* Exercise:
Copy out the policy text below word for word, starting with "As a result, procedural" and going on through "in the country.".
Study text below:
Justice and Law Enforcement

Policing has never been a neutral institution, applied equally to all. In the South, policing started with slave patrols in the 18th century and became the main tool to surveil Black people and prevent any collective resistance. In 19th century London, the model for NYC and Boston, the police were created to manage the effects of mass industrialization, particularly to put down strikes and riots, and to prevent industrial action. In NYC and Chicago, in addition to preventing labor unrest, professionalized departments enforced vice laws created to criminalize the activities of non-protestant immigrant communities (drinking, gambling, vagrancy, prostitution). 

Piecemeal attempts at reform have never addressed the original purpose of policing but instead have tasked the police with creating a “kinder, gentler” police force — a social services mission that does not conform well with the original purpose of the police as an institution of state-sanctioned violence, legitimate or otherwise. 

As a result, procedural reforms and training (better minority representation, de-escalation, implicit-bias, duty-to-intervene, etc) have proven mostly ineffective in solving the problem of police violence against black and brown people. The Obama Administration sank millions of dollars into the 21st Century Policing task force to provide these types of training to the Minneapolis Police Department so that the officers who murdered George Floyd had received some of the best training available to police anywhere in the country. 

We see the call for police reforms—a call that goes back as far as the 1968 Kerner commission report—and are skeptical that technical and procedural reform alone will prove effective without addressing the structural and institutional problems in policing.

Systemic Racism

We need an understanding of the discrimination that Blacks have suffered throughout the past 400 years, from slavery to today’s police violence, mass incarceration, economic, environmental and racial discrimination, access to and quality of health care, wealth suppression and voter suppression. No matter how much those who have benefitted from preserving systemic racism and white privilege try to outlaw, ignore and distract us, racial inequality has reared its head and is not going away. The time has come to fix it, and to guarantee equality for ALL people of color.

Taxation

Both North Carolina and the Federal government have been shifting more of the tax burden onto individuals and lightening or eliminating the burden on corporations: More than half (53%) of North Carolina and half of Federal Tax revenue comes from individual income tax, with only 6.4% of NC and 6% of Federal revenue coming from corporations. The NC income tax is regressive because it is a flat-rate tax with many deductions that only benefit higher income earners. Additionally, 31% of NC revenue comes from sales and use taxes and 35% of Federal revenue comes from payroll taxes, both highly regressive taxes. Much local funding comes from property taxes, also regressive. The changes to the NC tax system instituted by the legislature since 2013 need to be reversed to move toward a fairer income tax distribution. Likewise, at the Federal level, the misleadingly-named “Tax Cuts and Jobs Act of 2017” provided massive tax cuts to the wealthy and to corporations and minor tax cuts or even increases to lower-income individuals. We must undo most of the changes from TCJA, and reduce and eliminate the many tax breaks for the wealthy in the Federal tax system.

Women and Families

In North Carolina and across the United States women, and especially women of color, confront workplace discrimination, health care inequities, lack of reproductive care, disparate rates of poverty, and sexual and domestic violence. Anti-discrimination laws are not uniform or comprehensive, and federal anti-discrimination laws can be repealed or overturned. Single-parent families, regardless of the family make-up, face difficult choices. They need quality child care and family leave policies that address challenges faced by all caregivers.
End of Study text.
Given information below:
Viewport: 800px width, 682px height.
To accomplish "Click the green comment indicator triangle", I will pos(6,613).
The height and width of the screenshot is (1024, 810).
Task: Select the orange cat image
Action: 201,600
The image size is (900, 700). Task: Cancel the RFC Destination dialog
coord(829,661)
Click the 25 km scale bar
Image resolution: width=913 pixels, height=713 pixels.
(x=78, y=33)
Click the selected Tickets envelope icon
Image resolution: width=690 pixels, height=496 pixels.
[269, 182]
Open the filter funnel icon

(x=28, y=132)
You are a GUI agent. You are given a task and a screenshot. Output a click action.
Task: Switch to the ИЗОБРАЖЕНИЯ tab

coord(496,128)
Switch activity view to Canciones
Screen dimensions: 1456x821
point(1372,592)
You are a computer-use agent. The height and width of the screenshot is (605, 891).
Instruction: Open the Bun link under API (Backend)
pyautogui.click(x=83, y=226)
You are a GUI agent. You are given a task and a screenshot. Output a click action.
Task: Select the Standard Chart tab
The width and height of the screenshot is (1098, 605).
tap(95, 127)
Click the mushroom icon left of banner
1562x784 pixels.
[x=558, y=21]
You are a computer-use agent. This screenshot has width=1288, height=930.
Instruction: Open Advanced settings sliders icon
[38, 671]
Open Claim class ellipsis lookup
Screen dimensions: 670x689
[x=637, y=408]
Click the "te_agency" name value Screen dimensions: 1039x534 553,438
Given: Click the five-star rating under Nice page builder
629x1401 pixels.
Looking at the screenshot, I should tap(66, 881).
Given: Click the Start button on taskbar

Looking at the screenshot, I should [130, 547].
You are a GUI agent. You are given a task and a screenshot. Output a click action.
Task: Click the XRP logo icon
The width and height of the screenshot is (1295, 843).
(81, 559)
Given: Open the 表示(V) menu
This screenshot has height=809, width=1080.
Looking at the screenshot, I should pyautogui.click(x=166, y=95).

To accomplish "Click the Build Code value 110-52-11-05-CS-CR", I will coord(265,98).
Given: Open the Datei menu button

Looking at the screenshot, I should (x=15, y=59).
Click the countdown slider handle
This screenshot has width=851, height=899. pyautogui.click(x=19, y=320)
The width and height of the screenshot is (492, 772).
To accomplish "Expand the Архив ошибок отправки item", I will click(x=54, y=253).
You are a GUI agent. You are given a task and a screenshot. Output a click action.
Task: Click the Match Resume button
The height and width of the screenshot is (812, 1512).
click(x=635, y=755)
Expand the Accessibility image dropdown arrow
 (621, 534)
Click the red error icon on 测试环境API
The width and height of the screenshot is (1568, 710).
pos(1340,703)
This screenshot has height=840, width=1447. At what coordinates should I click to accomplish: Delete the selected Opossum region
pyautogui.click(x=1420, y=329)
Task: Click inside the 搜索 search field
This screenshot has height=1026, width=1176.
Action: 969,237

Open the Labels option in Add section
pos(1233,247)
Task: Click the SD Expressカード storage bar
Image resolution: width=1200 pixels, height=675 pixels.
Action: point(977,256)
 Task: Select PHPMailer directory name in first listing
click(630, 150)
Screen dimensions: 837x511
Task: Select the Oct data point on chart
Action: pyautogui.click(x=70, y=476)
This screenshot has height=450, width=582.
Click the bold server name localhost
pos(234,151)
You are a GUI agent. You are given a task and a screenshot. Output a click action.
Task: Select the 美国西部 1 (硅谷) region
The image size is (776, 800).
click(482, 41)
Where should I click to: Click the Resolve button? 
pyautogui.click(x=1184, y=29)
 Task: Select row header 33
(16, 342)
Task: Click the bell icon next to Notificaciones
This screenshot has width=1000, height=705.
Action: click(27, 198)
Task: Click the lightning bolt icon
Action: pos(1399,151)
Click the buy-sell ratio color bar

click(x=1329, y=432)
End of Given information.
* Completed exercise:
As a result, procedural reforms and training (better minority representation, de-escalation, implicit-bias, duty-to-intervene, etc) have proven mostly ineffective in solving the problem of police violence against black and brown people. The Obama Administration sank millions of dollars into the 21st Century Policing task force to provide these types of training to the Minneapolis Police Department so that the officers who murdered George Floyd had received some of the best training available to police anywhere in the country.